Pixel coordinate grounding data
--- START ---

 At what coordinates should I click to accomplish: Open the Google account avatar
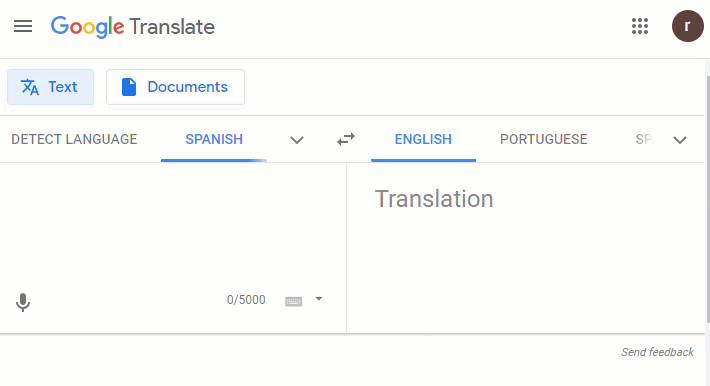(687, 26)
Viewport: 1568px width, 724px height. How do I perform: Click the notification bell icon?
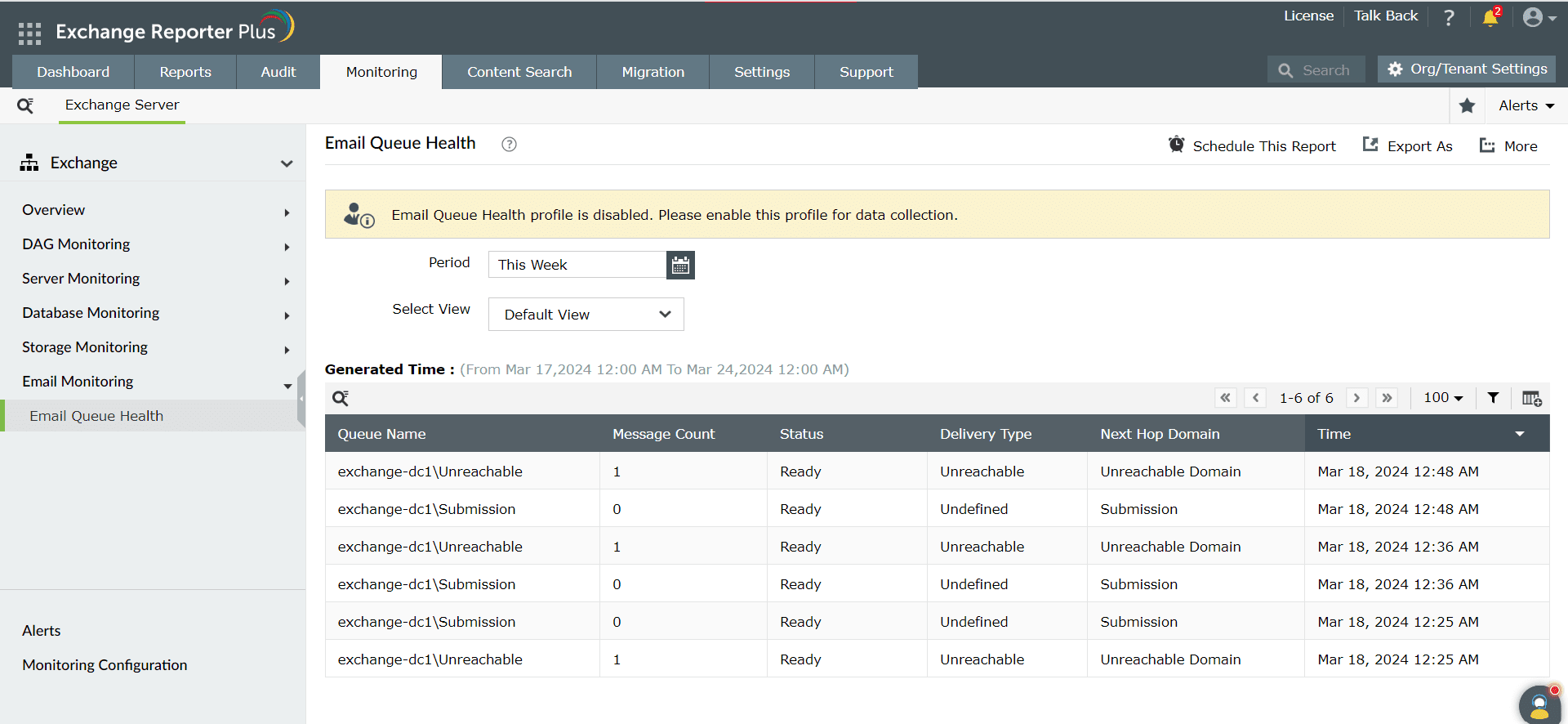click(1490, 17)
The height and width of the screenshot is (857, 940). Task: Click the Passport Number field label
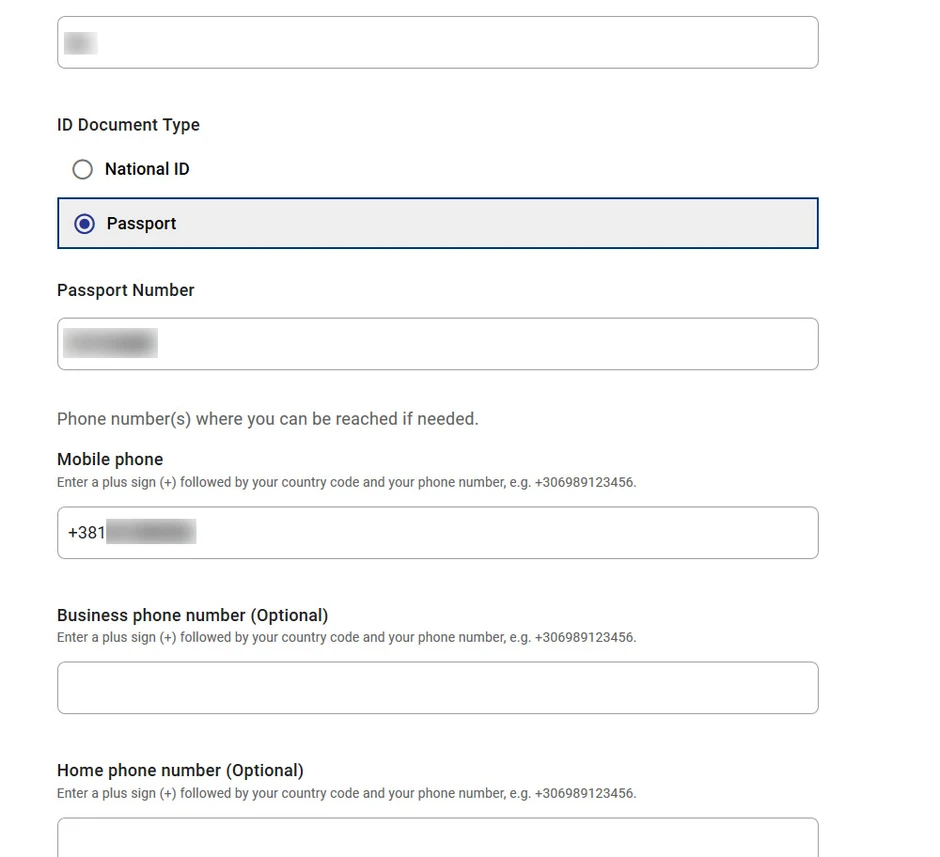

--- END ---

About this task |
Return every record exactly, leaving out the pictures.

Output below |
 At what coordinates should I click to accomplish: Open the Google account avatar
(687, 26)
Viewport: 1568px width, 724px height. How do I perform: Click the notification bell icon?
click(1490, 17)
The height and width of the screenshot is (857, 940). Task: Click the Passport Number field label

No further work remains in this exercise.